# start of DOCUMENT PASSAGE
Thoughts on Hanukkah of Data 2022

2022-12-26

This blog post contains spoilers for Hanukkah of Data 2022.

This holiday season I’ve been doing the Hanukkah of Data, which is a puzzle suite by a group of hackers called the Devottys. It’s a sequence of programming puzzles, with one puzzle dropping for every day of Hanukkah. If you’re familiar with Advent of Code, it’s very similar to that, except (a) it only lasts 8 days instead of 25, and (b) it’s more data-oriented, instead of coding or algorithms-oriented.

I did it in VisiData, which is a tool I’ve been using a lot recently (both at work and for my side projects) that I really wanted to develop expert proficiency with.

Here were my solve statistics:

 Puzzle | Solve Time | # Attempts ║
      0 |  3 minutes |          2 ║
      1 | 82 minutes |          2 ║
      2 | 20 minutes |          1 ║
      3 | 20 minutes |          5 ║
      4 | 37 minutes |          1 ║
      5 |  7 minutes |          1 ║
      6 |  6 minutes |          1 ║
      7 | 24 minutes |          1 ║
      8 |  5 minutes |          1 ║

Overall Impressions

Hanukkah of Data is much shorter than Advent of Code, which I think is a hugely underrated benefit — in previous years, Advent of Code sometimes felt more like homework than a puzzle suite.

It’s also more of a puzzle than Advent of Code — for example, Puzzle 2 required very non-trivial reading comprehension and logical inference to realize that you were looking for (a) a customer with the initials JD (b) who had, in the same order, bought coffee and bagels at Noah’s market (c) in 2017. I found this much more enjoyable than Advent of Code, where the solution is usually straightforward, and the implementation is the meat of the challenge.

On VisiData: for those comfortable with command line interfaces, Vim-style key bindings, or simply willing to put in the time to learn a mini-language of keyboard shortcuts, I think VisiData is the best tool for doing well-scoped, one-off data explorations or analyses.
# end of DOCUMENT PASSAGE
# start of DATA PROVIDED
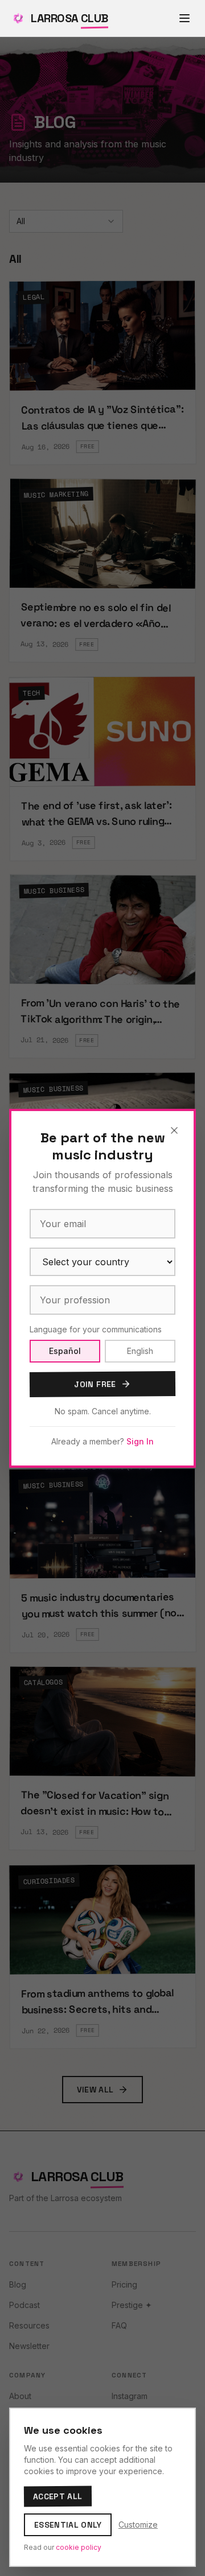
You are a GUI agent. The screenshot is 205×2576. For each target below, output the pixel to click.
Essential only (67, 2525)
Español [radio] (65, 1351)
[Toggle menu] (184, 18)
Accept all (58, 2496)
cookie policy (78, 2547)
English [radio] (140, 1351)
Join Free (95, 1383)
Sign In (140, 1441)
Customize (138, 2524)
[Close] (174, 1130)
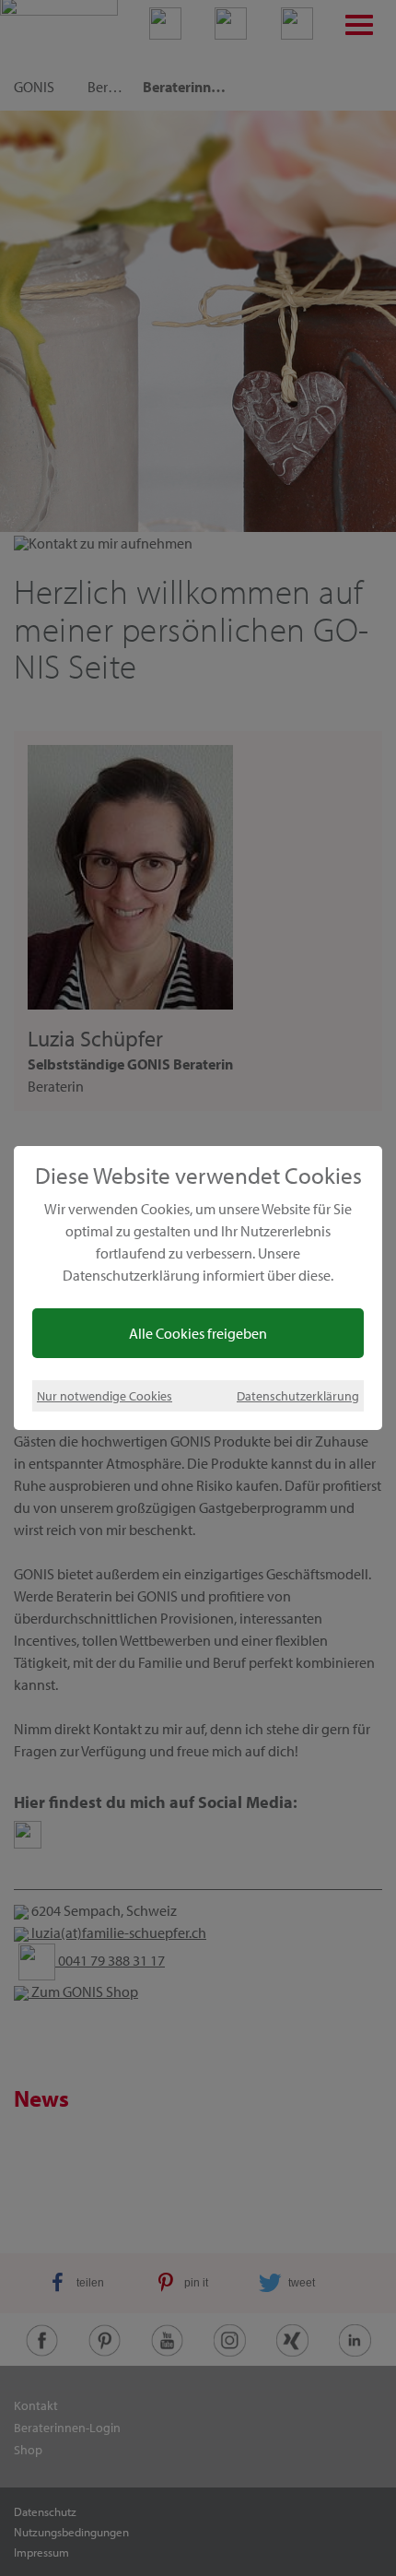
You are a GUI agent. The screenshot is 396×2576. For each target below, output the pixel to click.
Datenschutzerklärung (298, 1395)
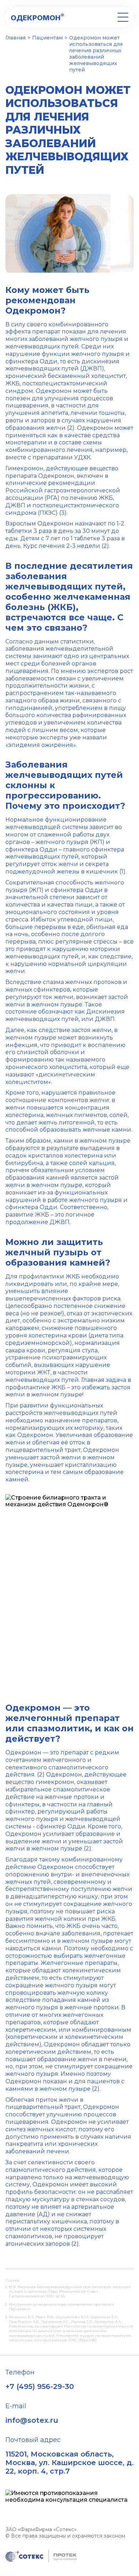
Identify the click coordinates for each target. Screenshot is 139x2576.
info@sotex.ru (31, 2420)
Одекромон (37, 17)
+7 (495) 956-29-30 (39, 2386)
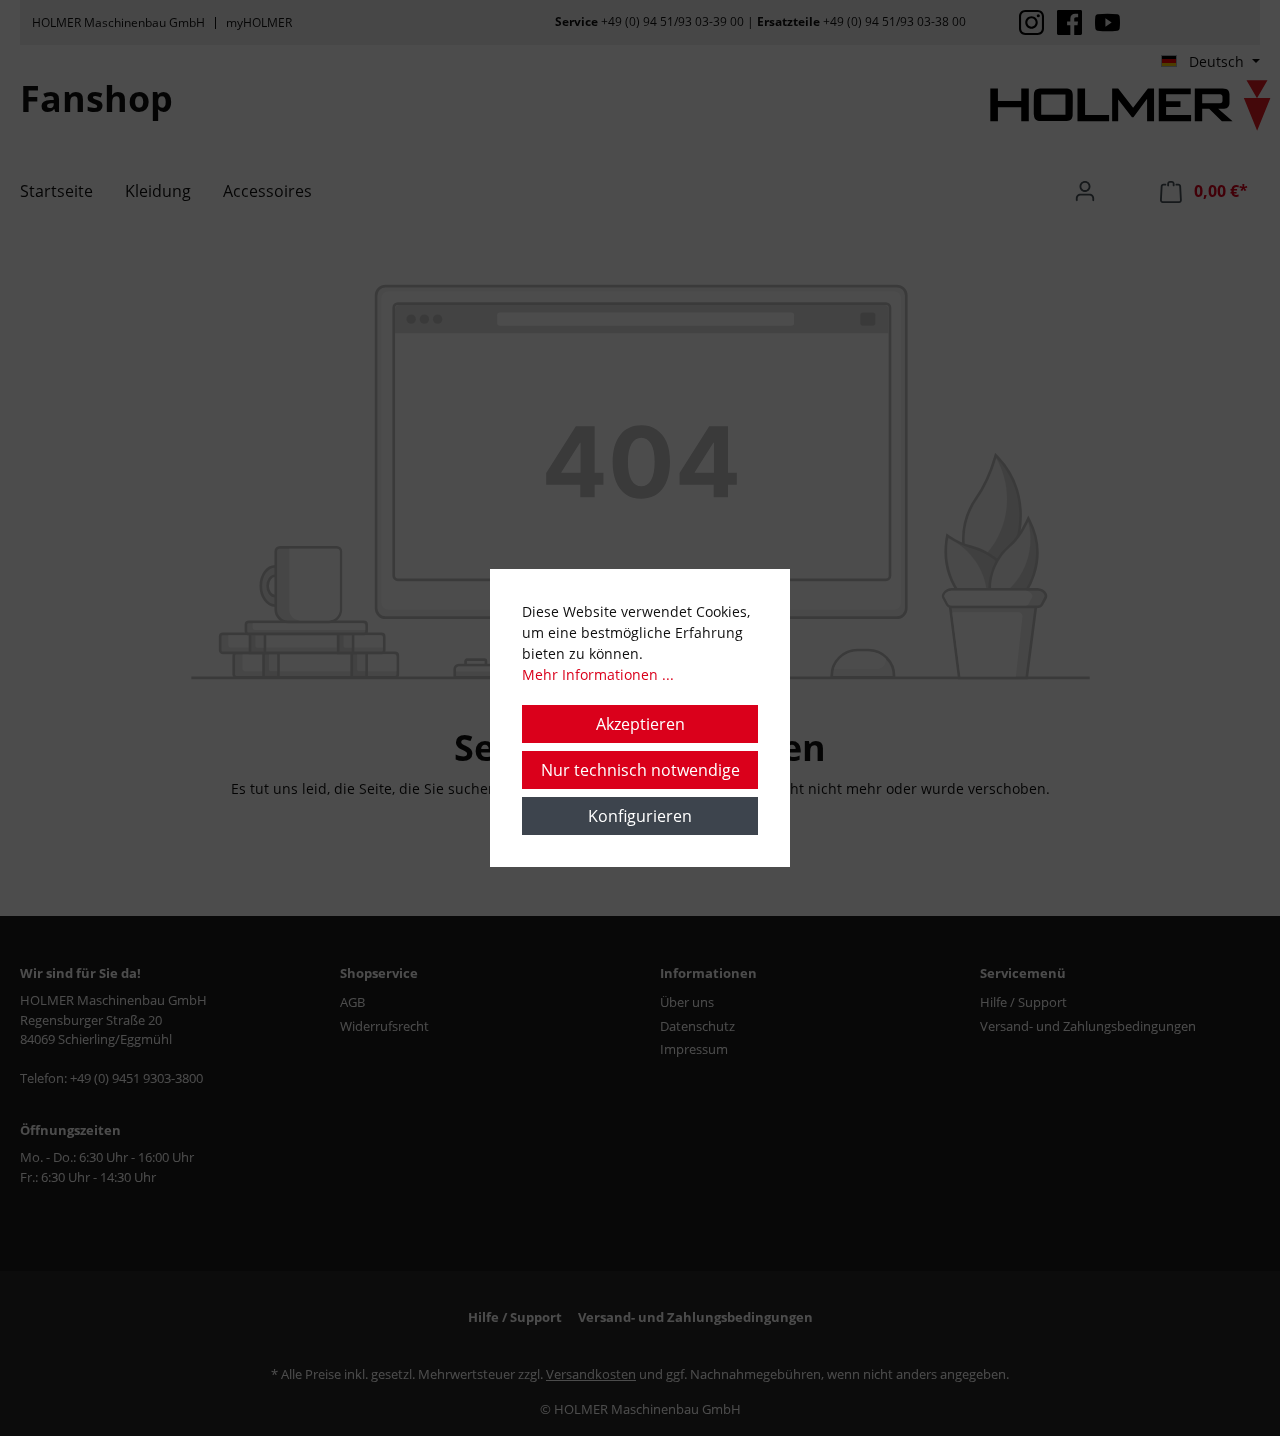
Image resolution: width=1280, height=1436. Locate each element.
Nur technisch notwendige (640, 770)
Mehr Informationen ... (598, 674)
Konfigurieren (640, 816)
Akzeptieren (640, 724)
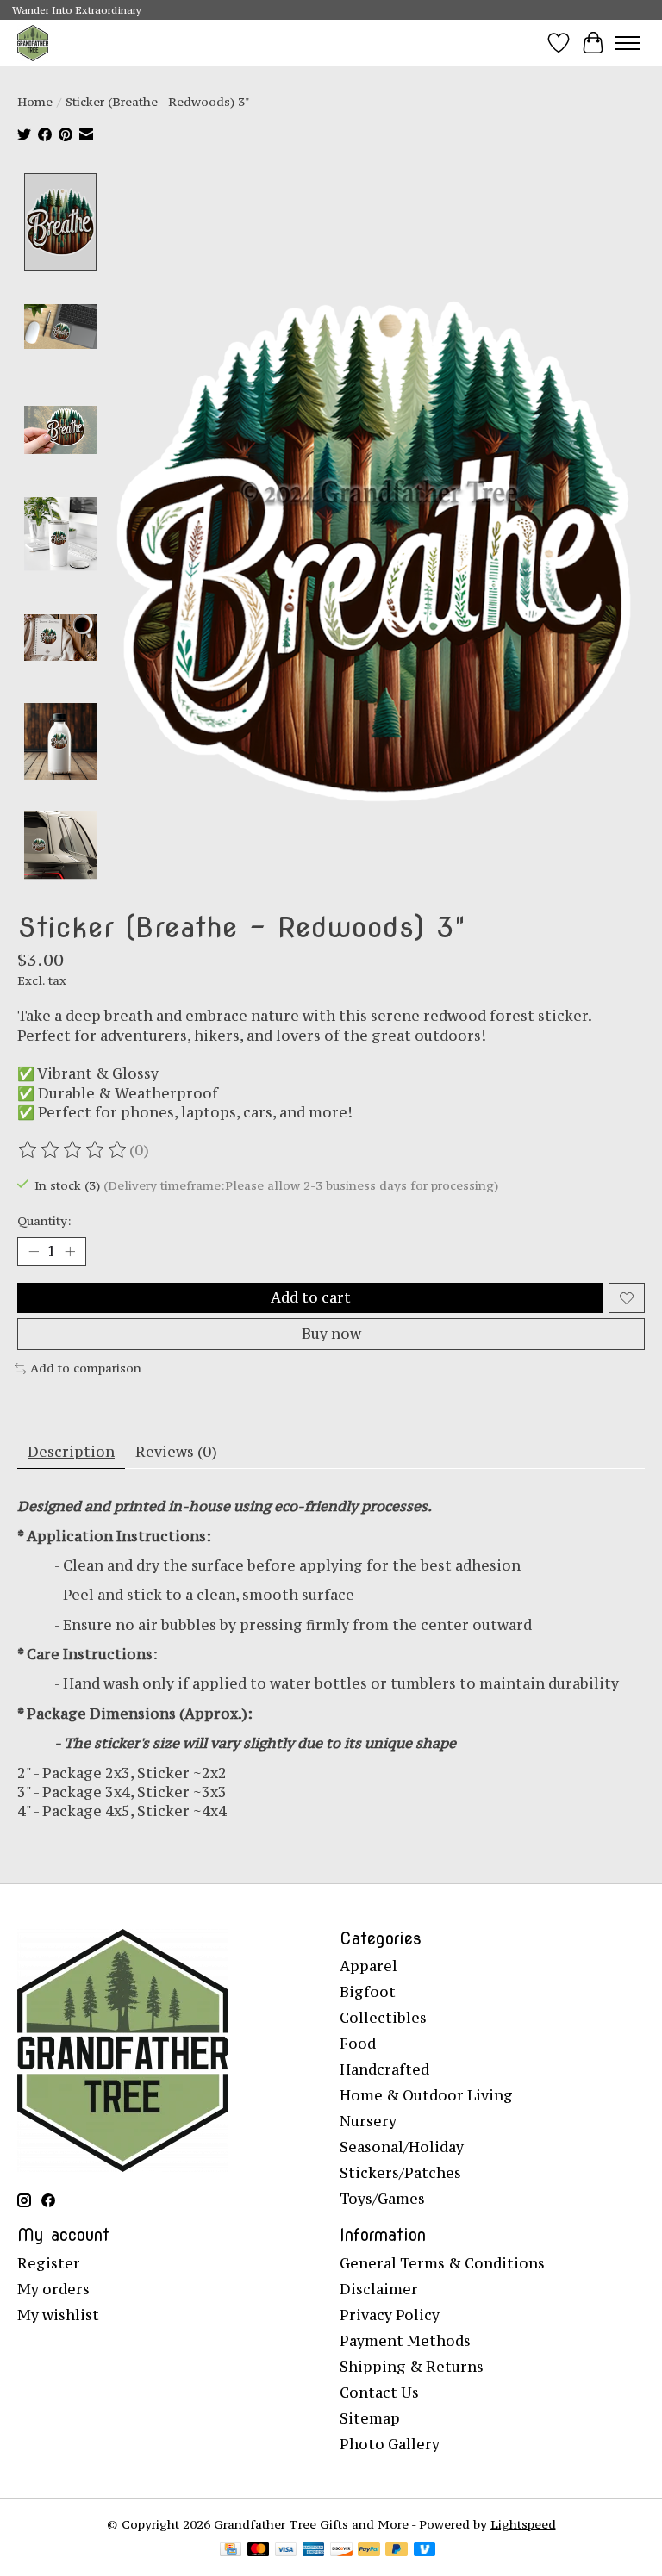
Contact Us (379, 2392)
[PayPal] (369, 2551)
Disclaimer (379, 2289)
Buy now (331, 1333)
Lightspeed (523, 2524)
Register (48, 2263)
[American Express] (314, 2551)
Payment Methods (405, 2340)
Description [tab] (71, 1451)
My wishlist (58, 2314)
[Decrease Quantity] (33, 1252)
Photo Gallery (390, 2444)
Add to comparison (85, 1368)
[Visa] (286, 2551)
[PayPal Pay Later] (396, 2551)
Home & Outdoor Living (426, 2095)
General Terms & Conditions (442, 2263)
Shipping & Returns (412, 2366)
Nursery (368, 2121)
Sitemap (370, 2418)
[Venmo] (425, 2551)
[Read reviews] (73, 1150)
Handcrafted (384, 2069)
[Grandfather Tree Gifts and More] (32, 42)
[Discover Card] (341, 2551)
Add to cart (311, 1297)
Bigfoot (368, 1991)
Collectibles (383, 2017)
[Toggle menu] (627, 43)
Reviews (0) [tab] (176, 1451)
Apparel (368, 1966)
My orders (53, 2289)
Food (358, 2043)
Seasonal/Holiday (402, 2146)
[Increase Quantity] (70, 1252)
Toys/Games (382, 2198)
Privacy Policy (390, 2314)
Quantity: (44, 1221)
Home (35, 101)
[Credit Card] (230, 2551)
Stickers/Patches (400, 2172)
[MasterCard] (258, 2551)
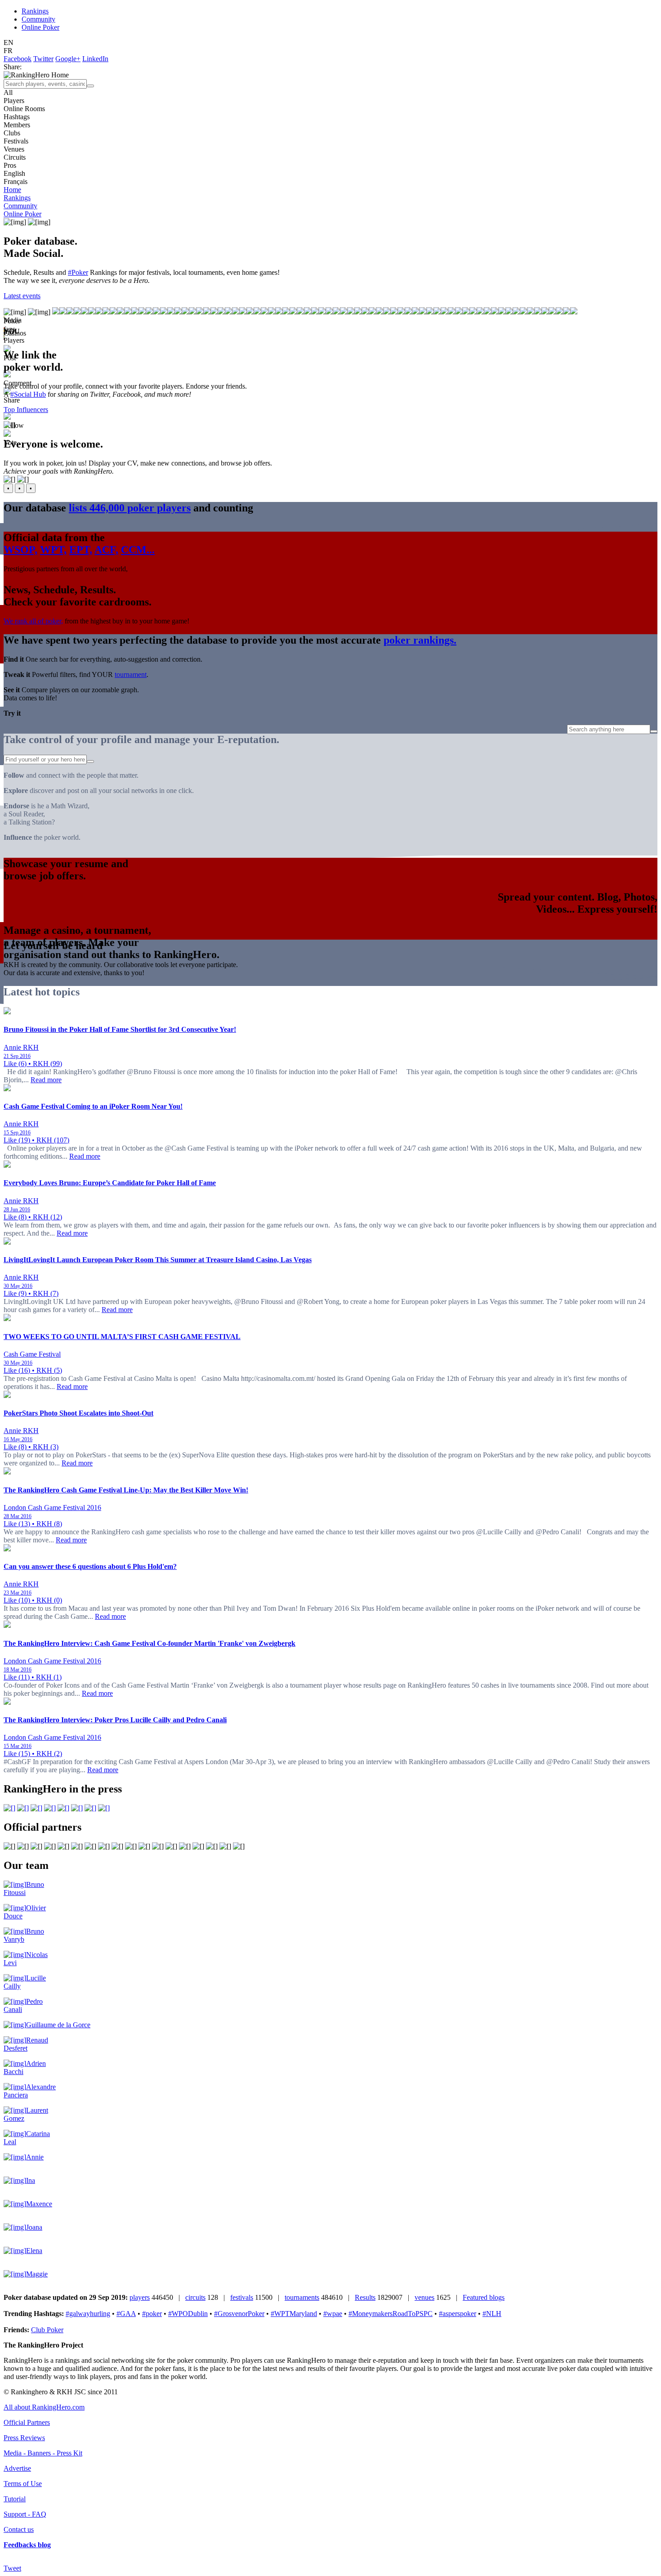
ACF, (106, 550)
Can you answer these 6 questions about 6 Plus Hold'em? (90, 1566)
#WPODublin (188, 2313)
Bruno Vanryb (24, 1935)
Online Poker (40, 27)
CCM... (138, 550)
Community (38, 19)
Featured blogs (484, 2297)
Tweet (12, 2568)
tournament (131, 674)
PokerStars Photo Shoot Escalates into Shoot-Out (78, 1413)
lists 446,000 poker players (130, 508)
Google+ (67, 59)
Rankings (35, 11)
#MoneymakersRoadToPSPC (390, 2313)
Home (12, 189)
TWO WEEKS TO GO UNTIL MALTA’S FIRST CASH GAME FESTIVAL (122, 1336)
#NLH (491, 2313)
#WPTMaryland (294, 2313)
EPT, (80, 550)
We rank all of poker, (33, 621)
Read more (46, 1080)
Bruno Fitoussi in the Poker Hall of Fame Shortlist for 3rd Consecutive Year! (120, 1029)
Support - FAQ (25, 2514)
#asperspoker (457, 2313)
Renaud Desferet (26, 2044)
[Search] (90, 86)
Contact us (19, 2529)
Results (365, 2297)
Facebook (17, 59)
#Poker (78, 272)
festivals (241, 2297)
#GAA (126, 2313)
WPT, (53, 550)
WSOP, (20, 550)
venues (424, 2297)
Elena (34, 2250)
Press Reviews (24, 2438)
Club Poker (47, 2330)
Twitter (43, 59)
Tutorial (15, 2499)
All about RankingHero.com (44, 2407)
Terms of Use (23, 2483)
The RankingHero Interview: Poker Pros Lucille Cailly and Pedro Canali (115, 1720)
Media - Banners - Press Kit (43, 2453)
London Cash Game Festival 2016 (52, 1507)
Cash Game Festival (32, 1354)
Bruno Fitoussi (24, 1888)
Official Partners (27, 2422)
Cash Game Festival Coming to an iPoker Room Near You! (93, 1106)
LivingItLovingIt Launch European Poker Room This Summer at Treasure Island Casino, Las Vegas (158, 1259)
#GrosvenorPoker (239, 2313)
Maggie (37, 2274)
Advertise (17, 2468)
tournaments (302, 2297)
# end of DATA PROVIDED
» REQUIRED WORK:
• A. Could you condense the paragraph of the Hanukkah of Data post that begins "It’s also more of a puzzle than Advent of Code" into a brief bulleted list that keeps its main facts?
• B. Would you extend the Hanukkah of Data post past its final sentence on VisiData?

» PER-TASK OUTPUTS:
• A.
- Hanukkah of Data is more of a puzzle than Advent of Code.
- Puzzle 2, for example, required non-trivial reading comprehension and logical inference to work out that the target was a customer with the initials JD who bought coffee and bagels in the same order at Noah’s market in 2017.
- The writer found this more enjoyable than Advent of Code, where the solution is usually straightforward and the implementation is the real challenge.

• B.
Towards the end of Hanukkah, the puzzles became less conceptually ambiguous and more technically difficult (in terms of the sophistication of the data wrangling required). As someone already experienced with querying data, I was pleased to finish these puzzles in single-digit minutes — an achievement that I credit almost entirely to VisiData, which makes visualizing, filtering and aggregating data seamlessly interactive.

I only see two downsides of VisiData: the sparse documentation of advanced features (more on that below) and performance. Performance is most obviously an issue when you’re doing joins — joining two tables with a few thousand rows each takes a noticeably long time. I’m looking forward to vdsql, which is VisiData’s sibling project that skins various databases with a VisiData interface (via Ibis), and should therefore be as performant as the underlying database.

Some Miscellaneous Thoughts

Puzzle 1 required a non-trivial function (basically a “phonespell” to convert words to numbers, as if you were dialling on a phone). I struggled a lot with making this custom function available to me in VisiData — I spent around an hour figuring out how to make a custom plugin (this is what really blew up my solve time on the first day). I later learnt that adding a Python function to your .visidatarc is a much simpler way to achieve the same thing.
While I think the basics of VisiData are exceptionally well documented, the advanced features are not — I still don’t really understand how to extend VisiData with its API. Nevertheless, this won’t be an issue for most users, since 90% of VisiData’s value is in its interactivity and interoperability, not in its extensibility.
For me, the most challenging puzzle was Puzzle 4, which asked to find someone who buys pastries. When you have a dataset with over a thousand products, how do find all the pastries?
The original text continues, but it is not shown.